Despite Restaurant Sales Drop, Denny's Says Corporate Earnings Look Good
Casual dining chain, Denny's Corp, announced that it expects to meet or exceed its $20 million forecast of adjusted income before taxes for 2008. That represents an increase of more than 90% over the prior year. While its bottom line was boostered, its company and franchise same-store sales, a comparison of this year to last year's performance for its established restaurants, were down.
Although the company said its fiscal fourth-quarter same-store sales slipped more for its franchise locations at 7.2% than its company locations at 3.2%, nonetheless, the improvement for the franchisor's 2008 earnings is attributable to growth in its higher-margin franchise business and proactive food cost management, as well as lower depreciation expense from asset sales and lower interest expense from debt reduction.
Nelson Marchioli, President and Chief Executive Officer, stated, "We expect to report continued income growth in the fourth quarter despite the ongoing macroeconomic decline. While driving customer traffic remained difficult, we executed on our strategic initiatives and cost-saving actions in order to protect our operating margins and cash flow.

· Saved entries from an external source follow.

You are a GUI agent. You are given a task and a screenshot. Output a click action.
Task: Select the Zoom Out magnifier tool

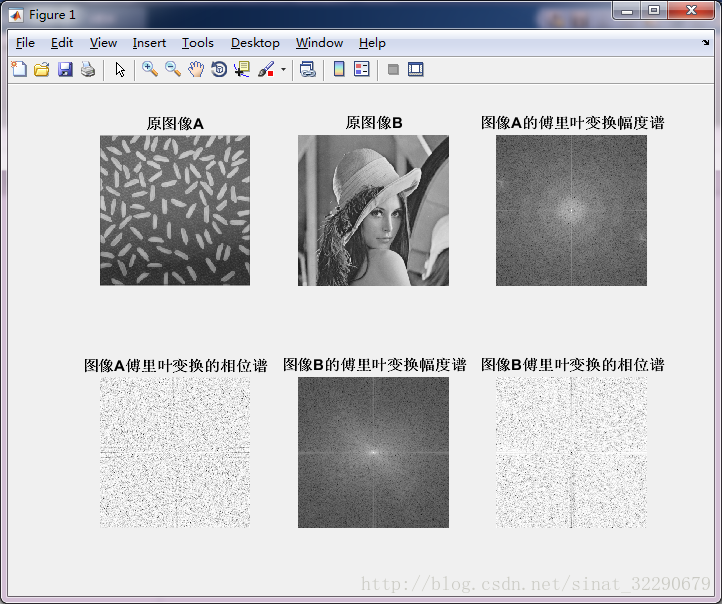pos(173,69)
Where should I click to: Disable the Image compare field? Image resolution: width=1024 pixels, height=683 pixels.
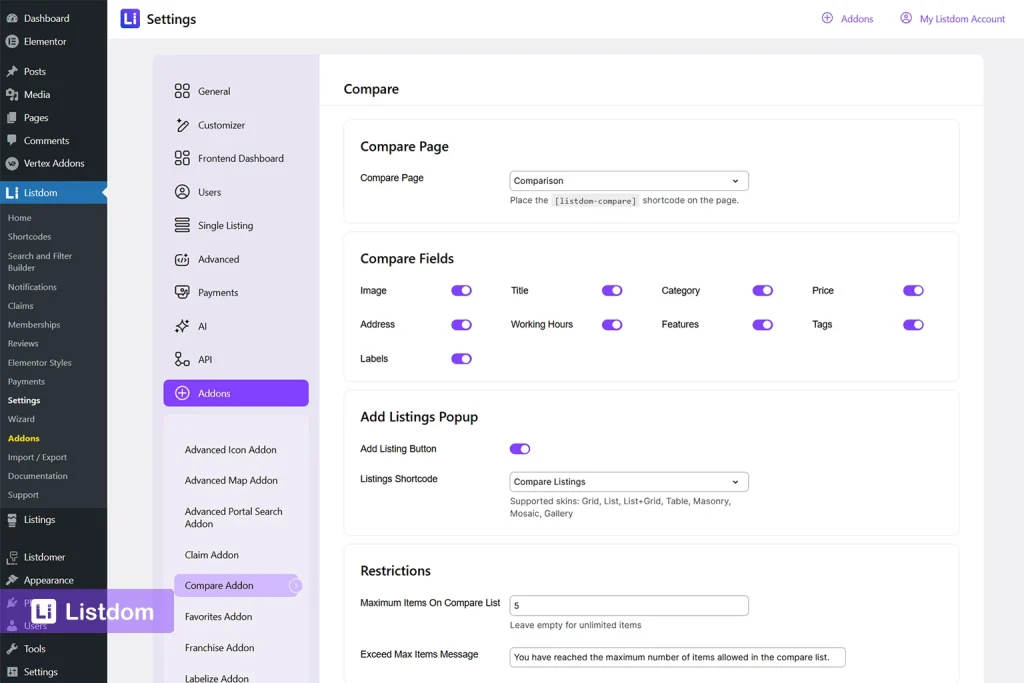(461, 290)
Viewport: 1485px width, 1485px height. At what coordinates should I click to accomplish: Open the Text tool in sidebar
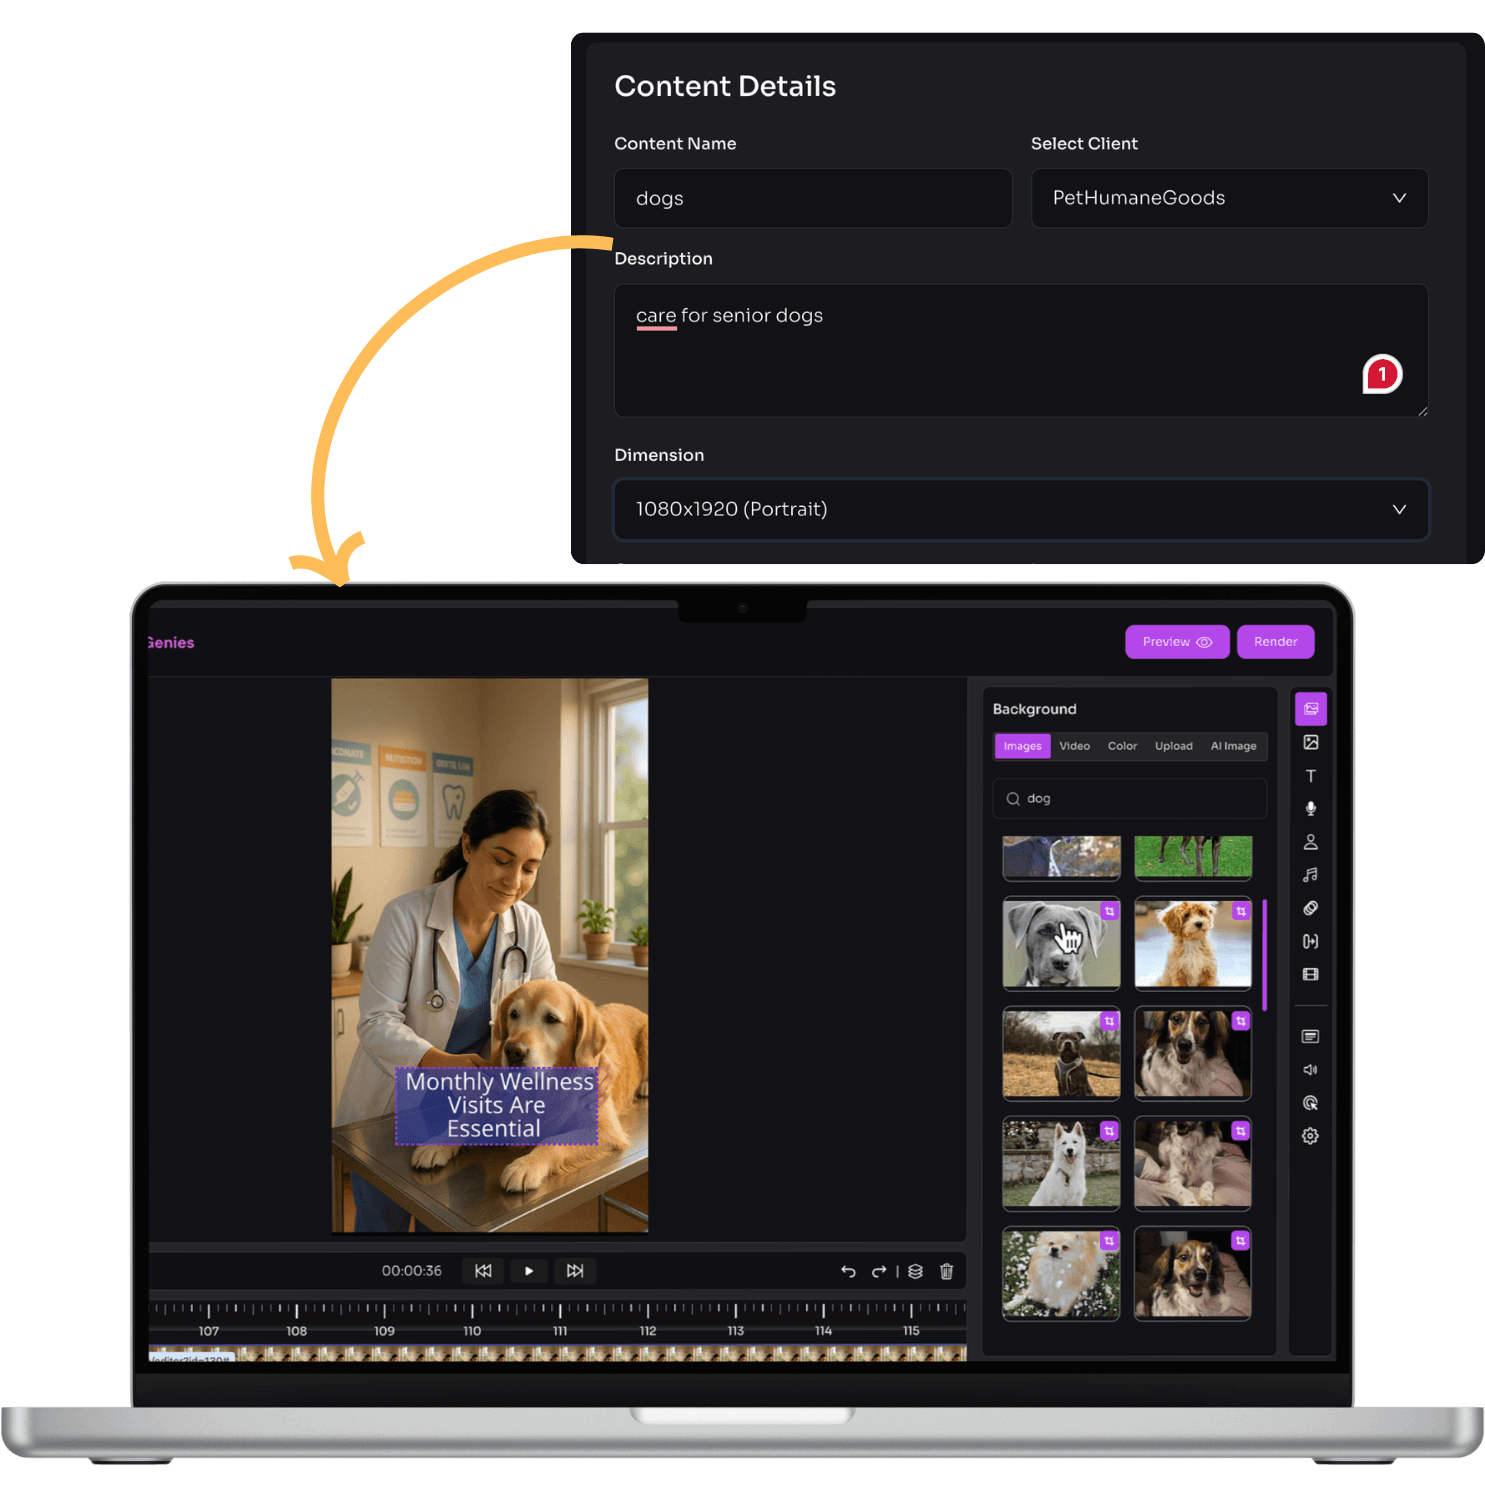pos(1310,776)
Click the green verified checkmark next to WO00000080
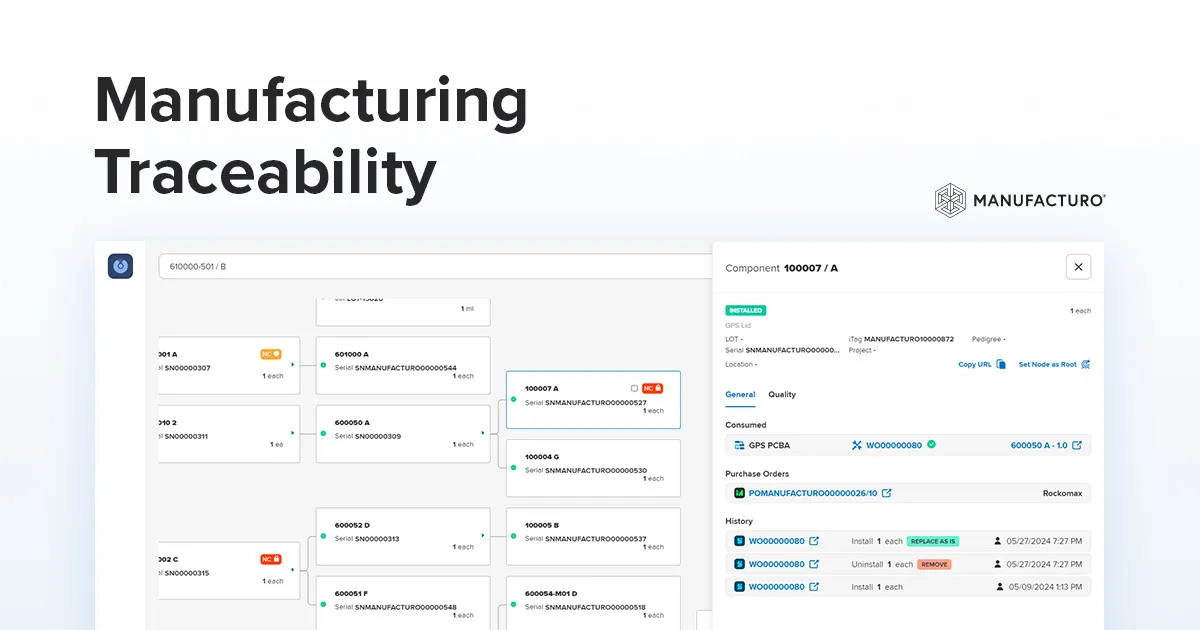 [x=932, y=445]
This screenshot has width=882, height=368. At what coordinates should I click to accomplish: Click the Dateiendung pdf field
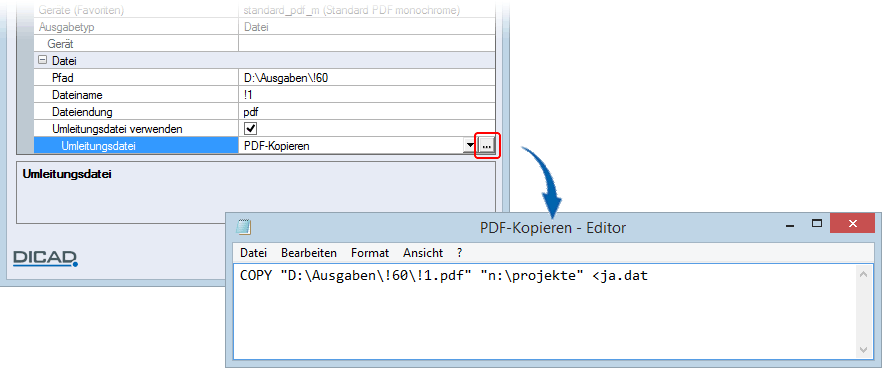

The Denny's system is now comprised of 80% franchised and licensed restaurants and 20% company restaurants compared with 66% franchised and licensed restaurants and 34% company restaurants prior to the launch of FGI in 2007. In addition to the FGI transactions completed in the fourth quarter, Denny's franchisees opened 12 new restaurants bringing the total number of new Denny's opened across the system in 2008 to 34, which represents a 48% increase in new restaurant development over the prior year.
WRITER'S NOTE: Look how the increased revenues are in part attributed to a shift away from company-owned units and toward "higher margin franchised business."